Aim:
In the material, from the start up to and including the line with "click(1257, 138)", substitute "pen input mode" for "touch interaction mode" and give those lines back with everything else unchanged. Leave the pictures out of your answer.

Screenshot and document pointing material
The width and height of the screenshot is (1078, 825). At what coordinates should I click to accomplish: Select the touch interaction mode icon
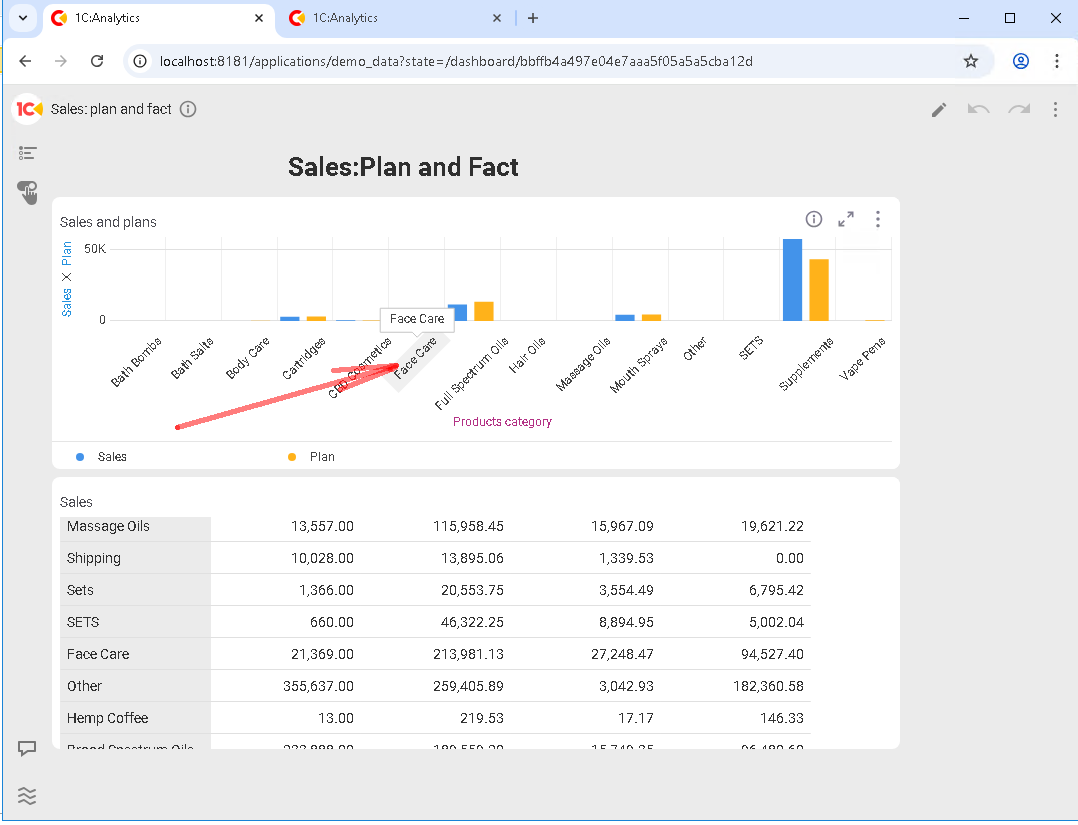pos(28,192)
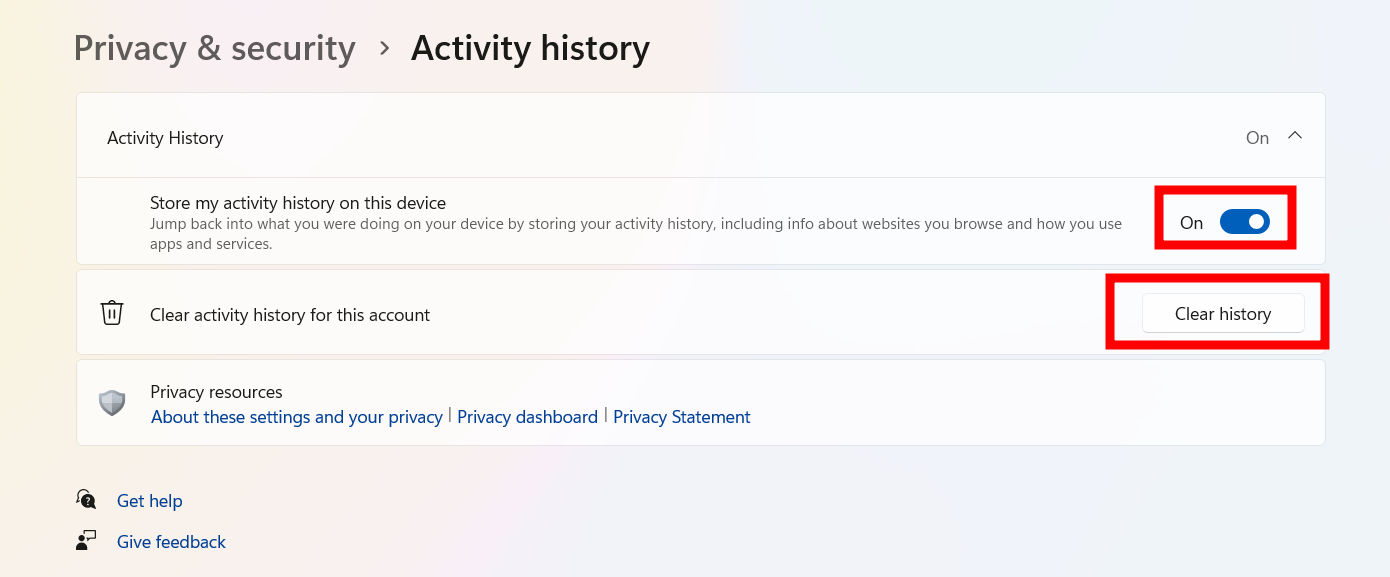Click the On status in Activity History header
Screen dimensions: 1390x577
click(1257, 138)
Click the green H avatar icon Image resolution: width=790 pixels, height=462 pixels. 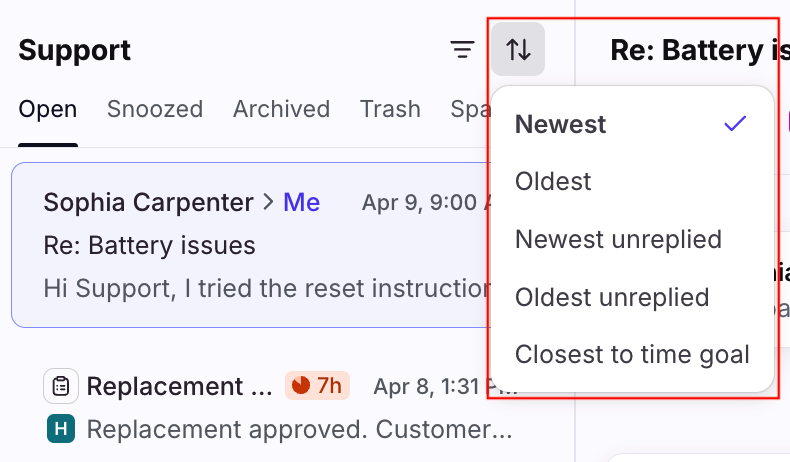(x=61, y=430)
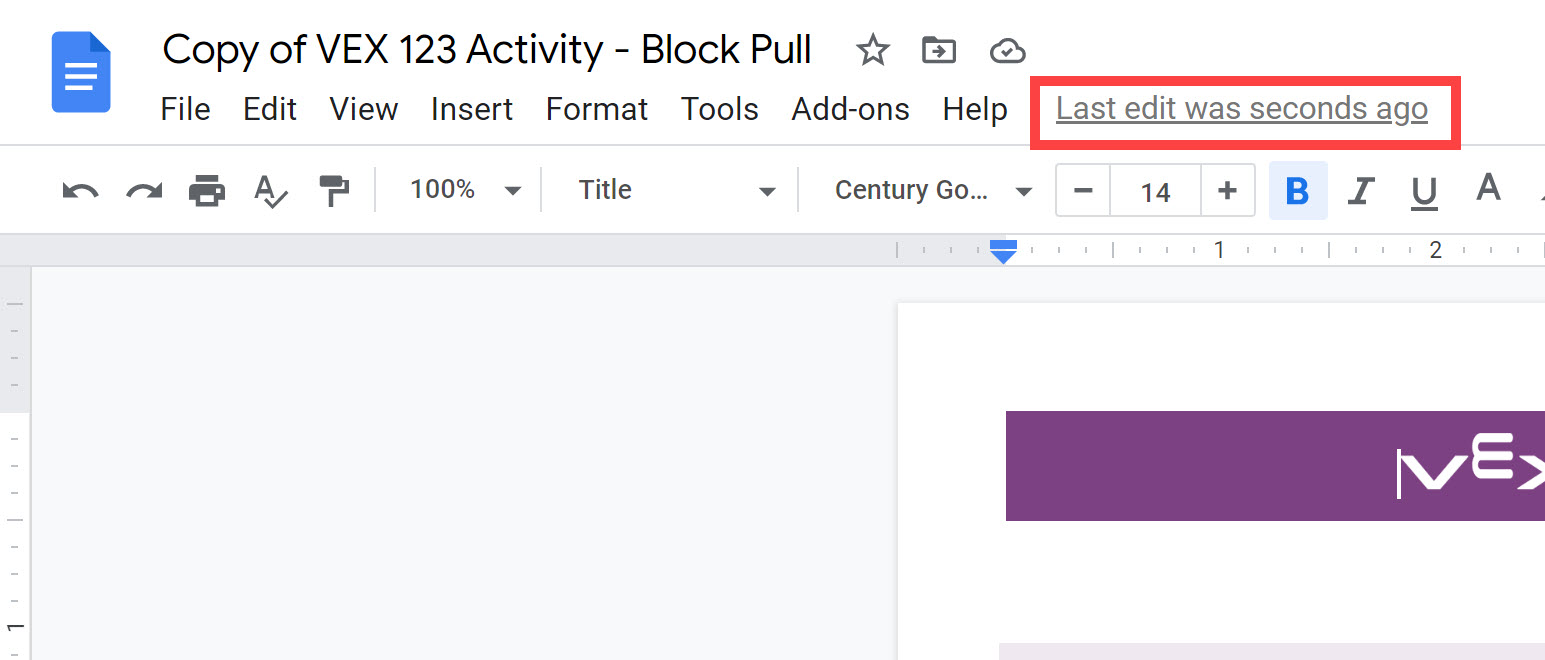Image resolution: width=1545 pixels, height=660 pixels.
Task: Toggle bold formatting
Action: (1297, 190)
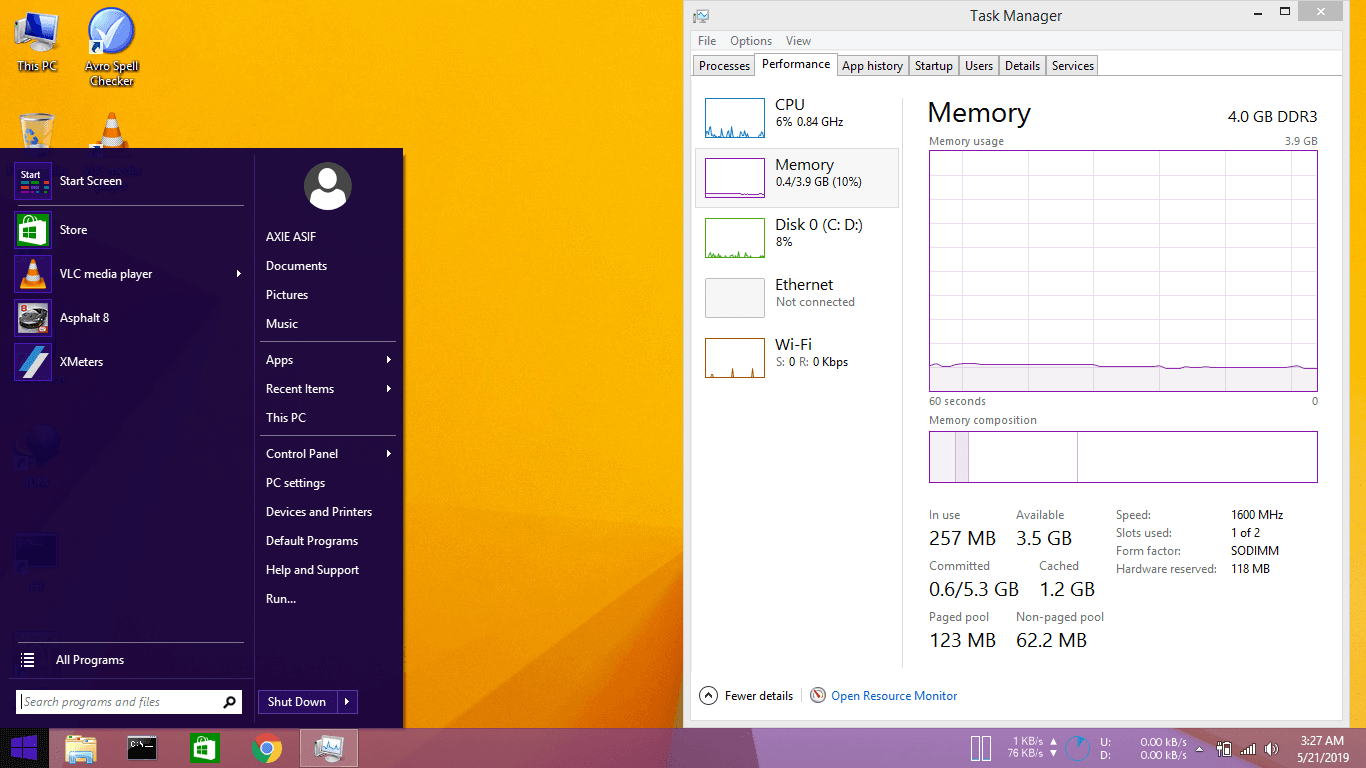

Reply to the task:
The width and height of the screenshot is (1078, 825). At what coordinates should I click to accomplish: Select the pen input mode icon
pos(28,192)
Click the On status in Activity History header
Screen dimensions: 1390x577
click(1257, 138)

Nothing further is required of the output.